訪日客向けが盛況 日本らしさ求める
今年の夏休み期間における過ごし方の調査(インテージ)によると、予算総額の平均は前年比2%減の5万7284円。減少は2年連続となっています。物価高や円安の影響もありますが、猛暑で屋外活動は無理、自宅で過ごすと回答した人が増加。アウトドアで思い出に残る体験=アクティビティーを諦めたとすれば、気候変動は夏休みの過ごし方にまで、悪影響を及ぼしているのですね。
さて、アクティビティーとは、体を動かしたり「体験」を伴ったりする活動のこと。

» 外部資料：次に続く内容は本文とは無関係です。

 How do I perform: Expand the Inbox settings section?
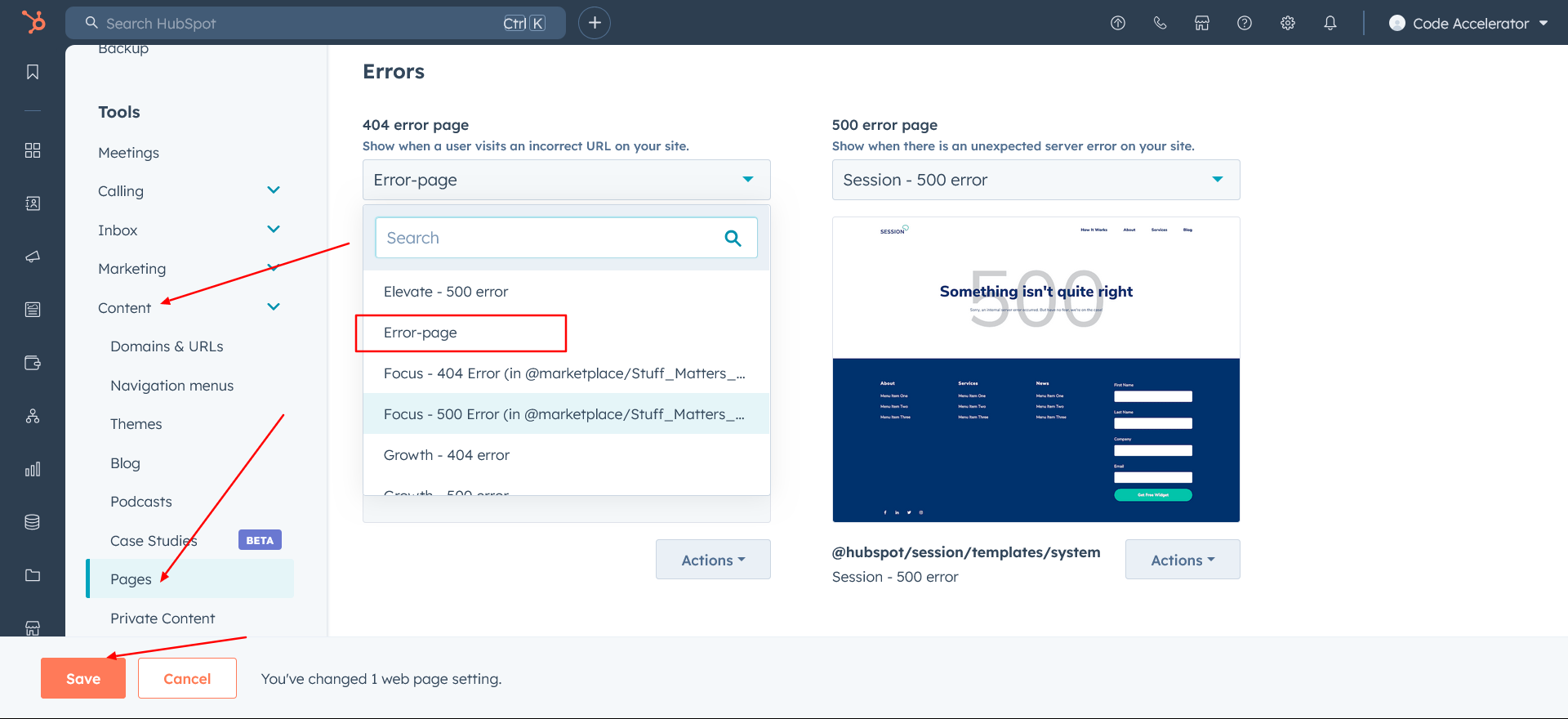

アウトドア型(シュノーケリング、ラフティングなど)、文化体験型(ものづくり、伝統文化など)などが含まれます。こうした体験提供で新たなビジネスが生まれ、広がりを見せています。具体的には、訪日外国人旅行者が着付け、日本食づくり、忍者、茶道、和太鼓など日本らしい体験を希望。食事や土産と並ぶような消費を行うので、関連する企業が幾つも出てきました。

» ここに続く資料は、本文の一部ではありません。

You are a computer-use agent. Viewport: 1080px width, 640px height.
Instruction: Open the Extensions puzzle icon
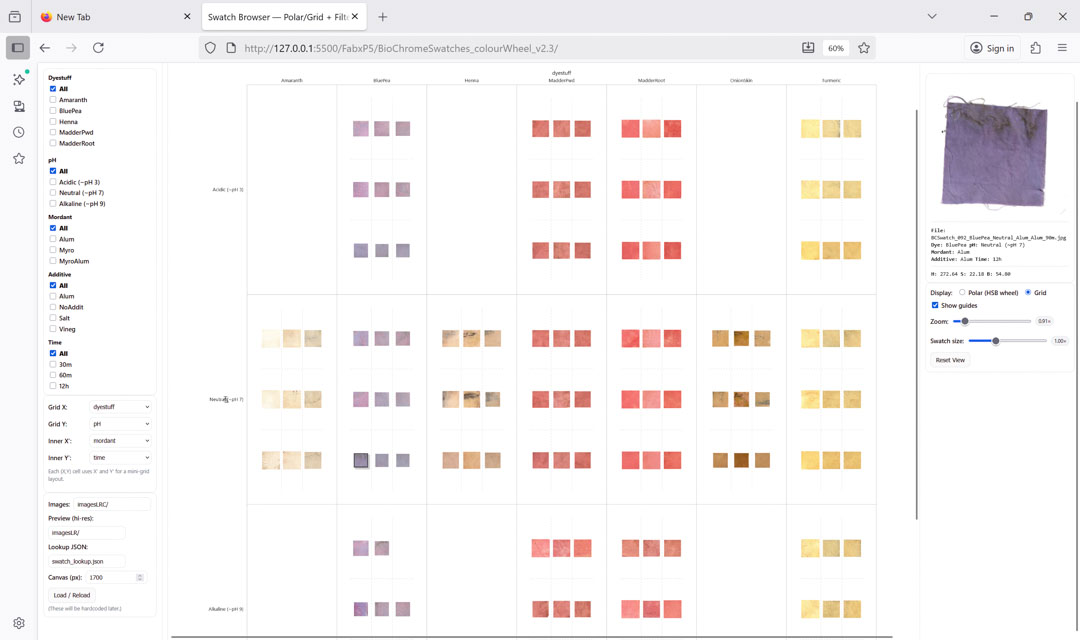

例えば、チャンバラ合戦や水合戦など戦国時代の世界観を体験できるアクティビティーを提供する会社や、アクティビティジャパンのような体験予約サイトも立ち上がりました。ちなみに人気の高いアクティビティーの一つが「新宿の東京バー巡りツアー」。路地裏のバーで日本らしさが体験できるのが人気の要因とのことです。バーに限らず、まちや名勝地の「散策」を提供するアクティビティーが全国各地で増えています。
ガイドの力量が鍵 育成スクールも
こうした散策において外国人観光客の満足度に関わるのは「ガイド」の力量。通訳と道案内ができればいいというわけではありません。大抵のことはスマホで知ることができる時代。ガイドに求められるのはエンターテインメントです。ガイドが案内先の店の人と親しかったおかげで、通常では見られないバックヤードに案内してもらえたとか、サプライズで道中景色が良い所で野だてをしてお茶を楽しめた、というようなこと。ただ、サプライズ感を得ていただけるポイントが日本人とは随分違います。
例えば、デパートの開店でスタッフが一斉にお辞儀する光景を見る機会をつくっただけで、相当なサプライズ提供だったりします。日本では当たり前のことが大いなるおもてなしとなることも理解してガイドする技量を備えておく必要があります。こうした技量を育成する専門スクールが増えています。
訪日外国人旅行者の増加は当面続き、アクティビティーの需要も拡大することが見込まれています。周辺で生まれるビジネスチャンスを考えてみてはいかがでしょうか?